Interpretation: Monitoring Response to Oxygen and Ventilation

After initiating oxygen therapy or BVM ventilation, structured re-assessment within 5 minutes is essential to determine whether the child is improving, stable, or deteriorating. Monitoring combines continuous pulse oximetry with serial clinical observations. Pulse oximetry is a non-invasive, real-time measure of haemoglobin oxygen saturation (SpO₂) and is the single most valuable monitoring tool in paediatric respiratory distress. However, it has important limitations that the clinician must understand: SpO₂ readings are unreliable when the perfusion waveform is poor (shock, hypothermia, severe peripheral vasoconstriction), SpO₂ does not measure CO₂ (a child can be hyperoxic and hypercapnic simultaneously), and SpO₂ may remain falsely reassuring during early CO₂ retention if the child is breathing supplemental oxygen.

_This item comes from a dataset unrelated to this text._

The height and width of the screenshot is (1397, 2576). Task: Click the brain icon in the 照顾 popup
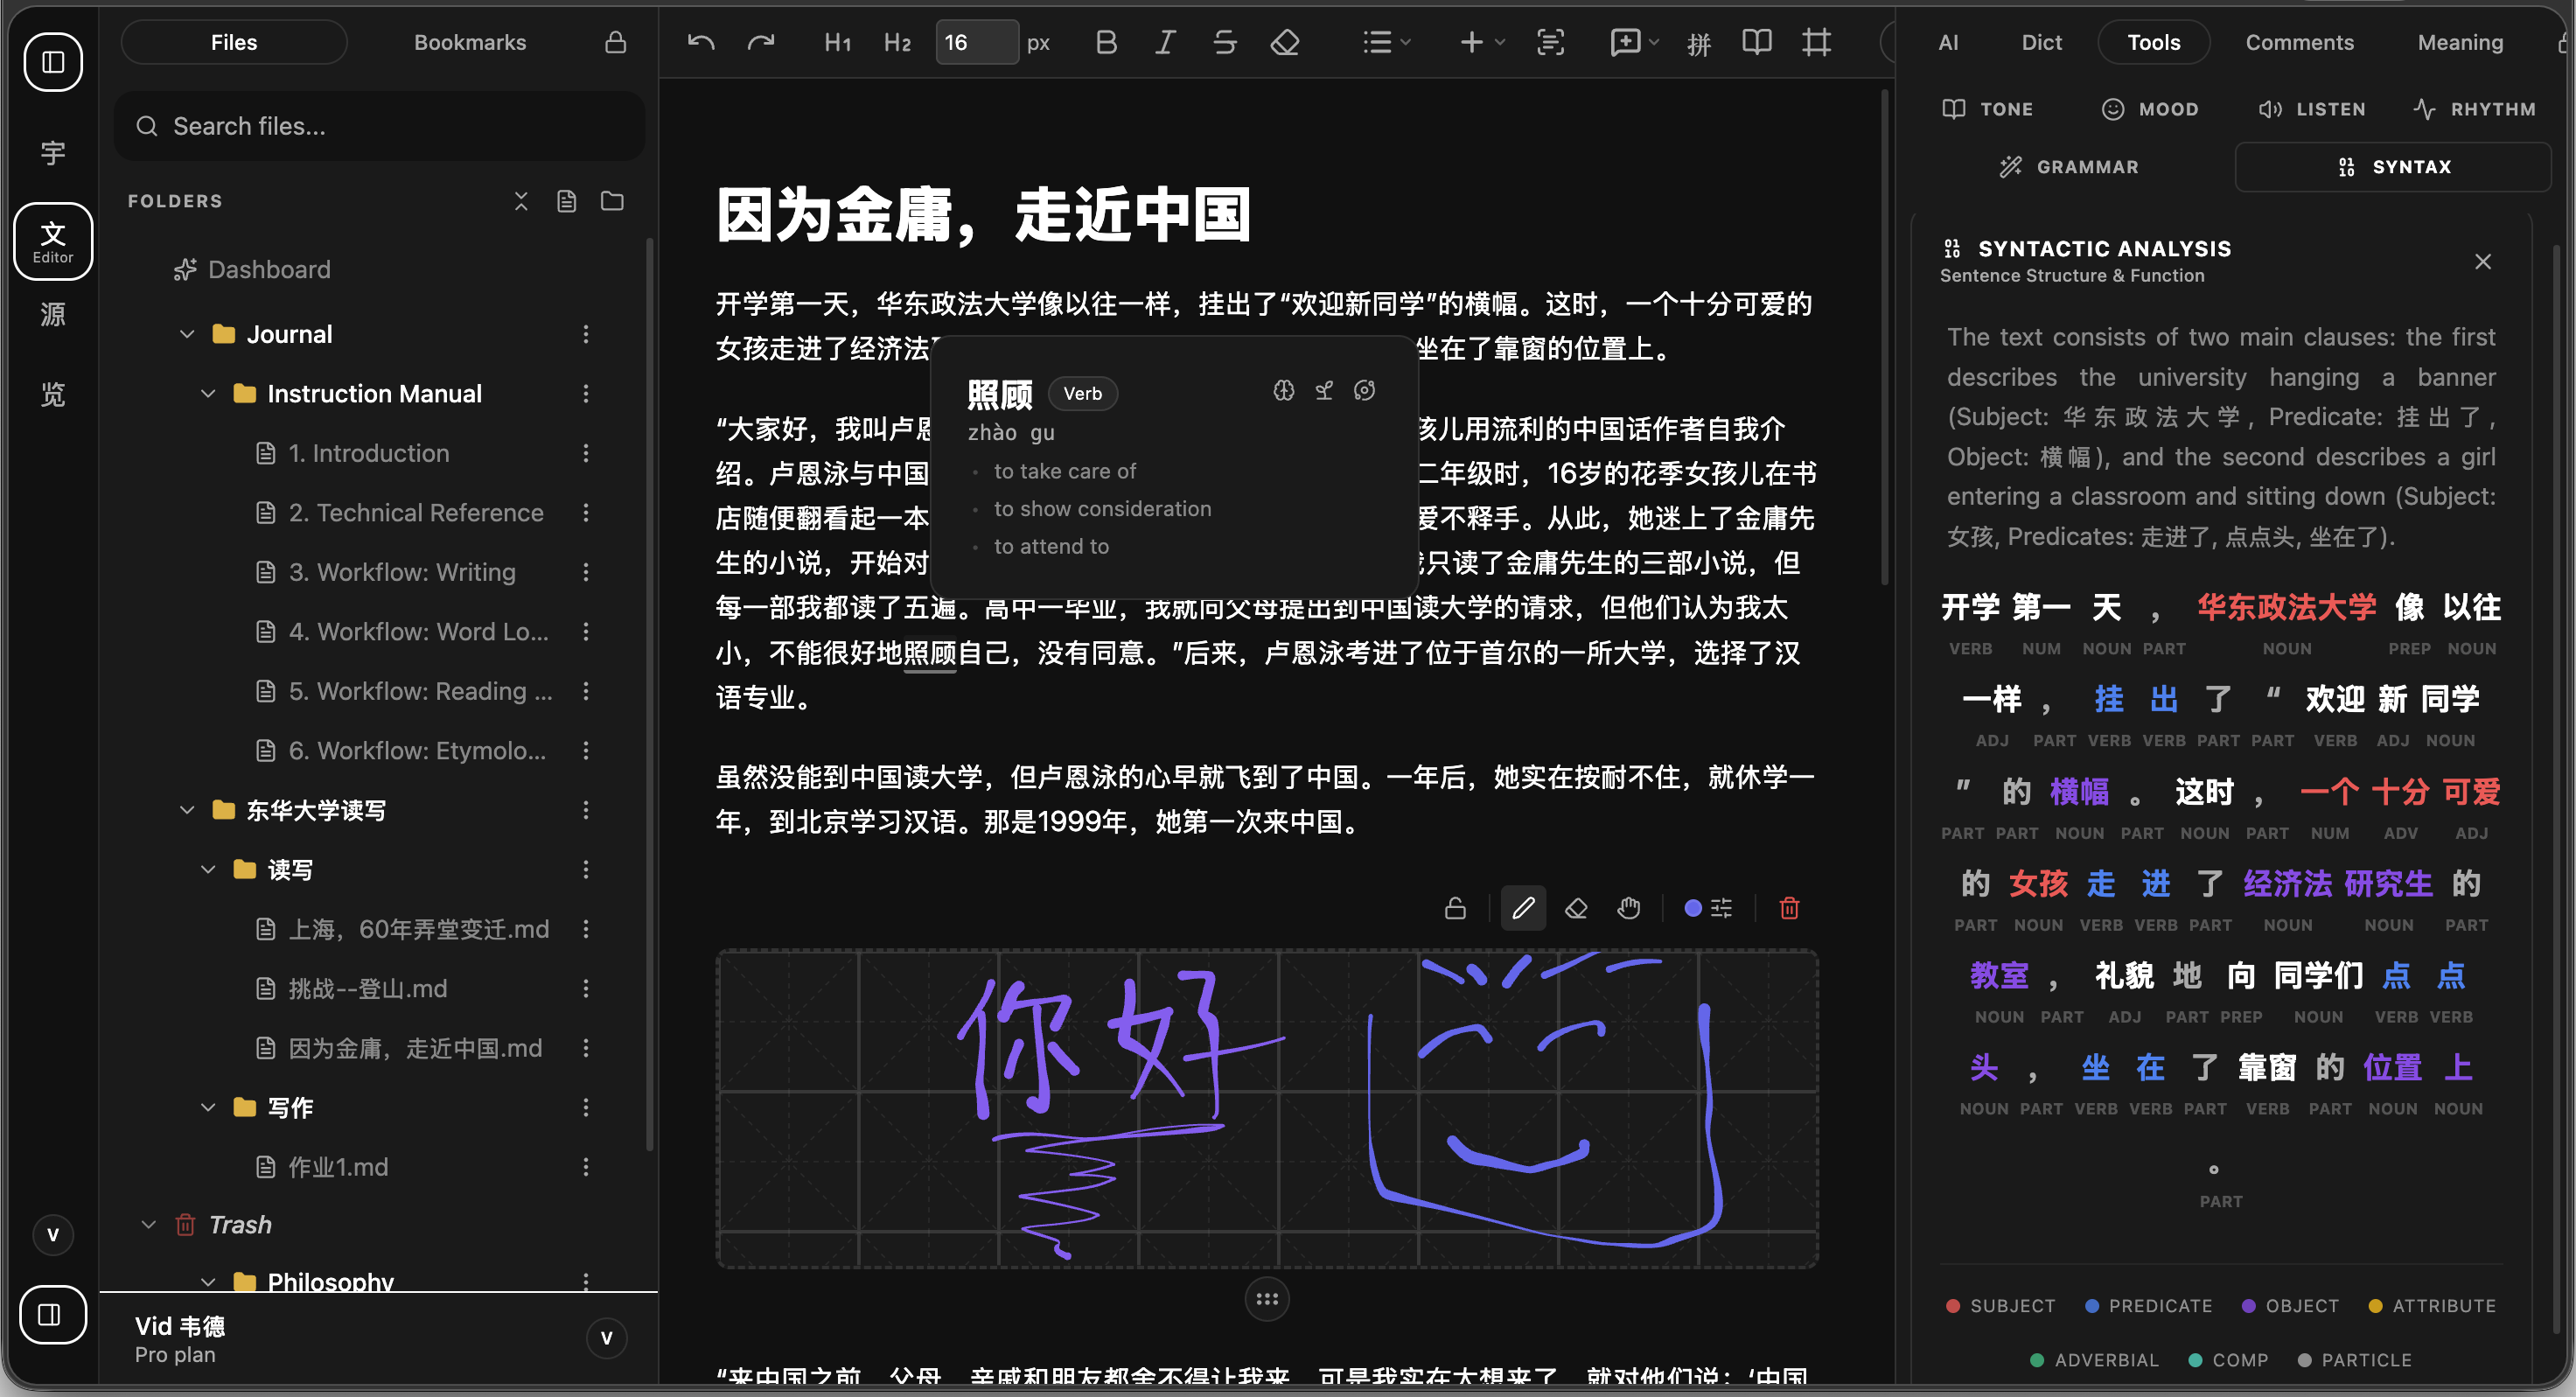coord(1284,390)
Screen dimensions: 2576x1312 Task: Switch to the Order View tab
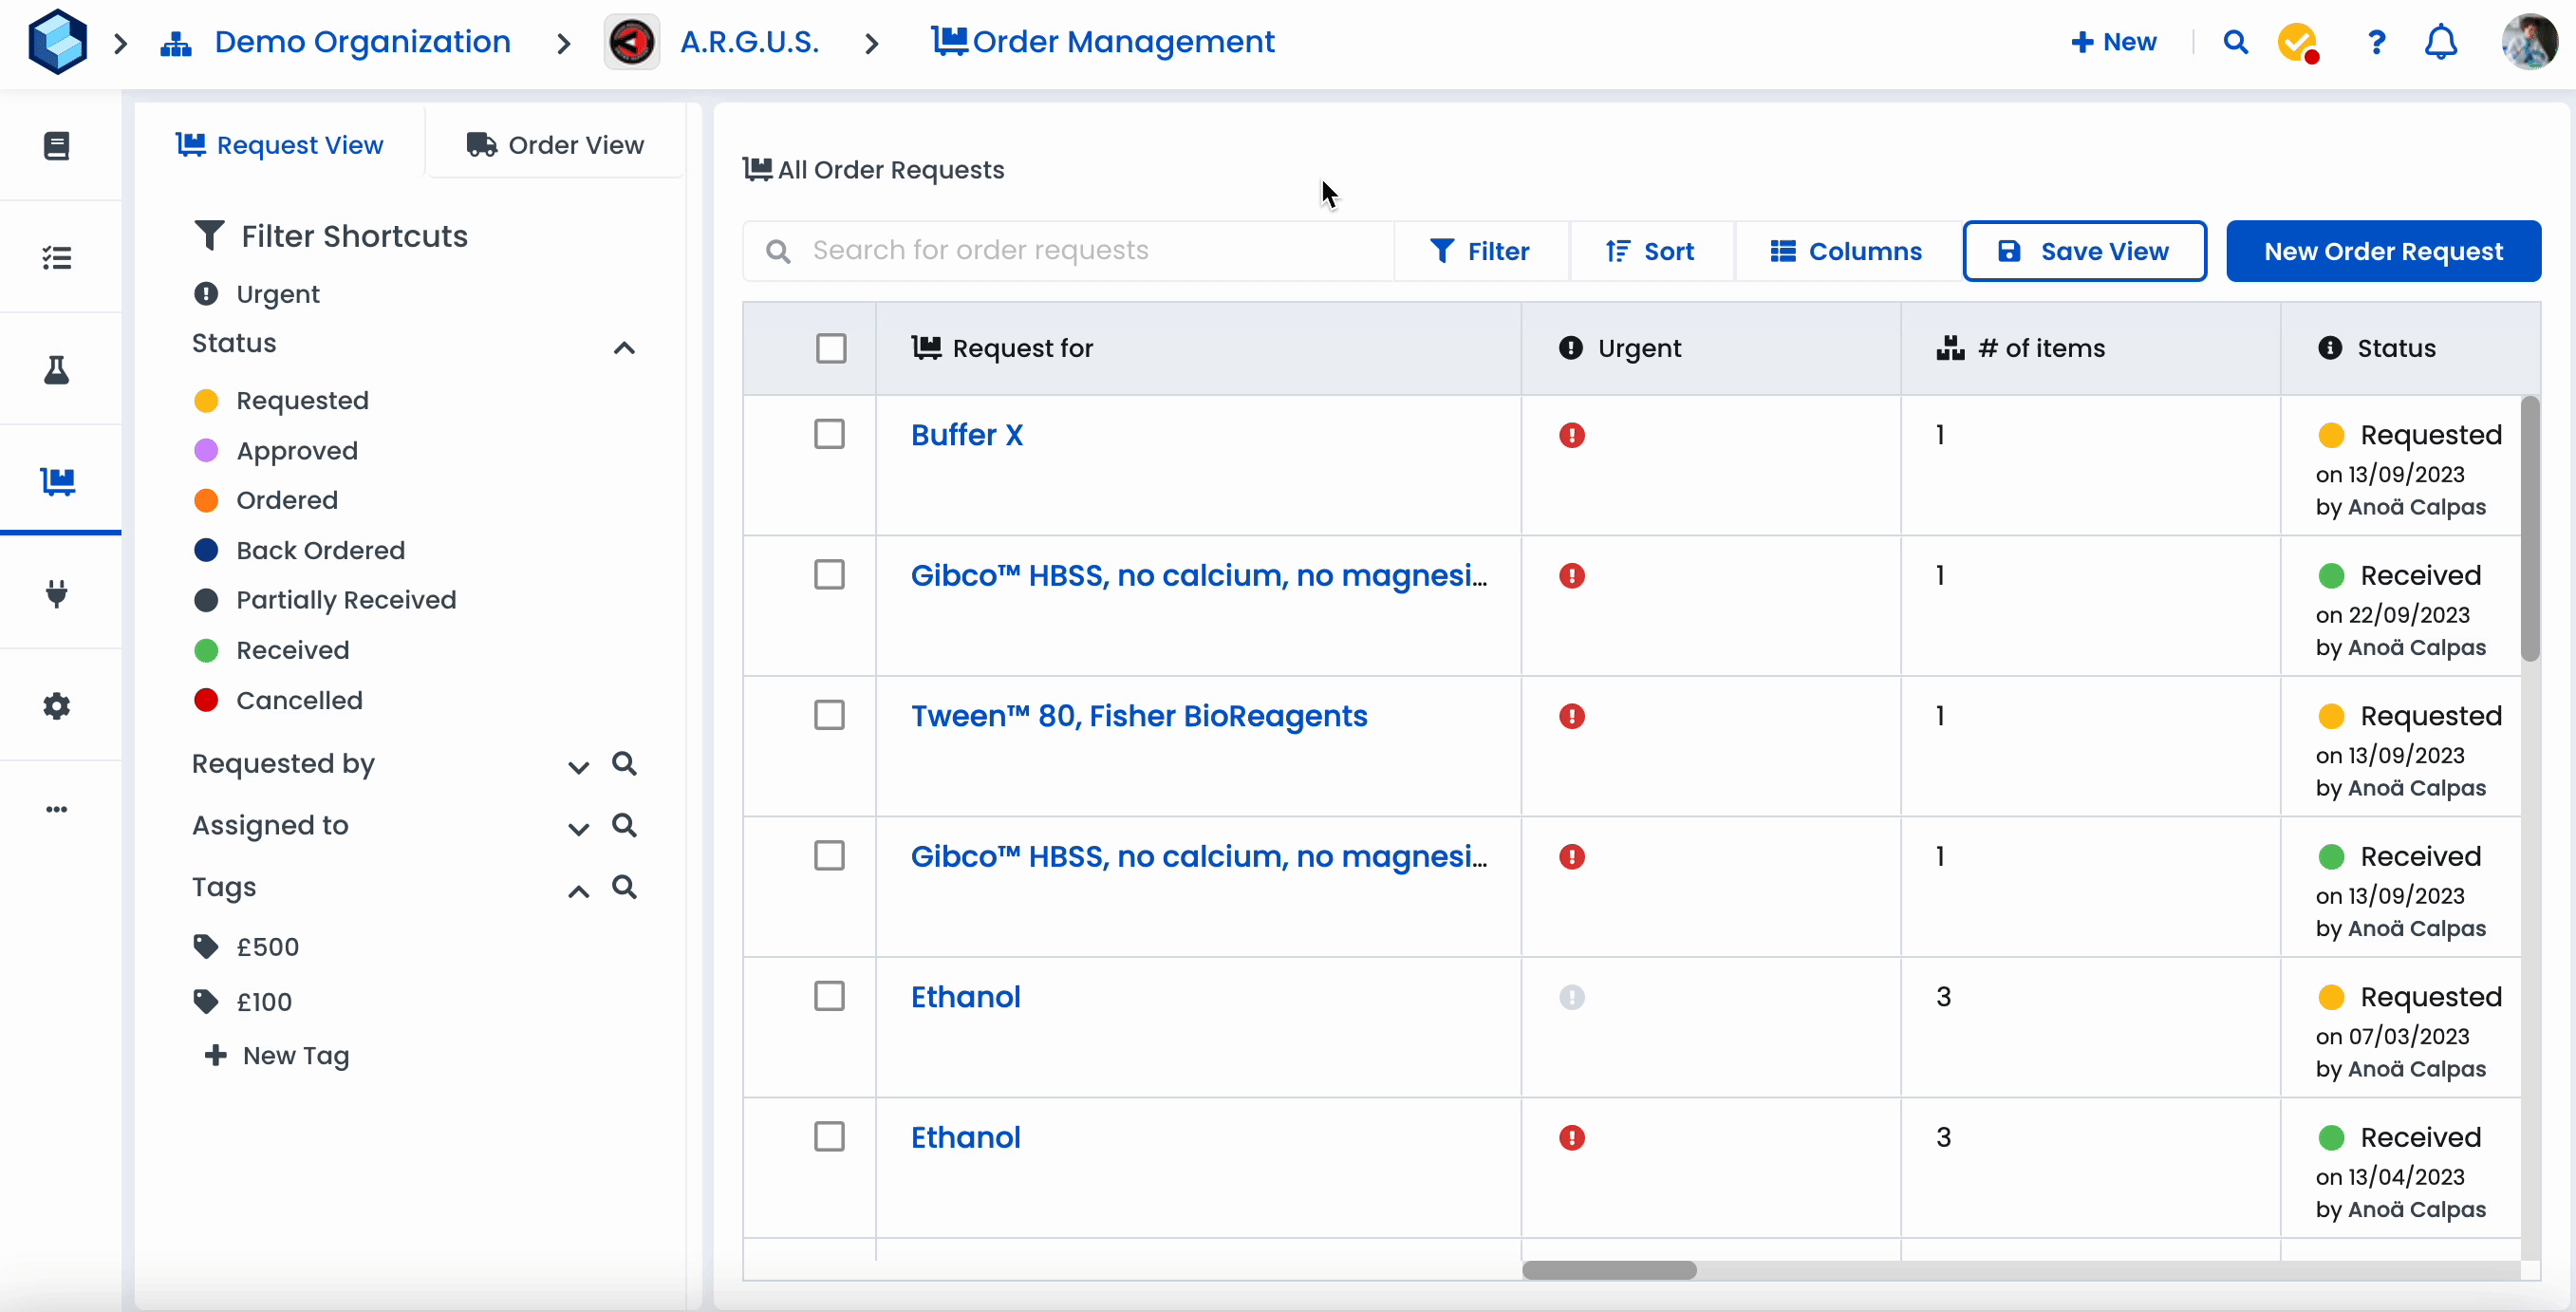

For this reason, clinical assessment — respiratory rate, effort, appearance, and skin colour — must always accompany SpO₂ monitoring and must not be replaced by it.

Indicators of improvement (reassuring response to oxygen):
• SpO₂ rising toward ≥94% within 5 minutes
• Respiratory rate decreasing toward normal for age
• Retractions becoming less marked
• Child becoming more alert and interactive (improved appearance)
• Grunting reducing because alveolar recruitment has been achieved
• Colour improving from cyanosed/mottled toward pink

Indicators of deterioration or non-response (requiring escalation):
• SpO₂ not reaching ≥90% despite non-rebreather mask at 15 L/min
• Increasing tachypnoea or slowing respiratory rate with loss of effort (exhaustion)
• Worsening retractions or development of see-saw breathing
• Deteriorating appearance (child becoming limp, unresponsive)
• Bradycardia (HR <100/min in infants, <60/min in any child) — signifies severe hypoxia and is a preterminal sign

Escalation ladder based on response:
1. Room air → nasal cannula (1-2 L/min) → increase to 6 L/min
2. Nasal cannula → simple face mask (6-10 L/min)
3. Simple face mask → non-rebreather mask (10-15 L/min)
4. Non-rebreather mask without improvement → BVM-assisted ventilation + call for senior/PICU support
5. BVM failing or sustained respiratory failure → intubation and mechanical ventilation

The decision to escalate from step 3 to 4 is one of the most critical judgements in paediatric emergency medicine. Key triggers: SpO₂ <90% despite maximal oxygen, rising respiratory rate despite oxygen, bradycardia, altered consciousness, or clinical signs of impending arrest (loss of grunting in a previously grunting child, see-saw breathing, fixed dilated pupils).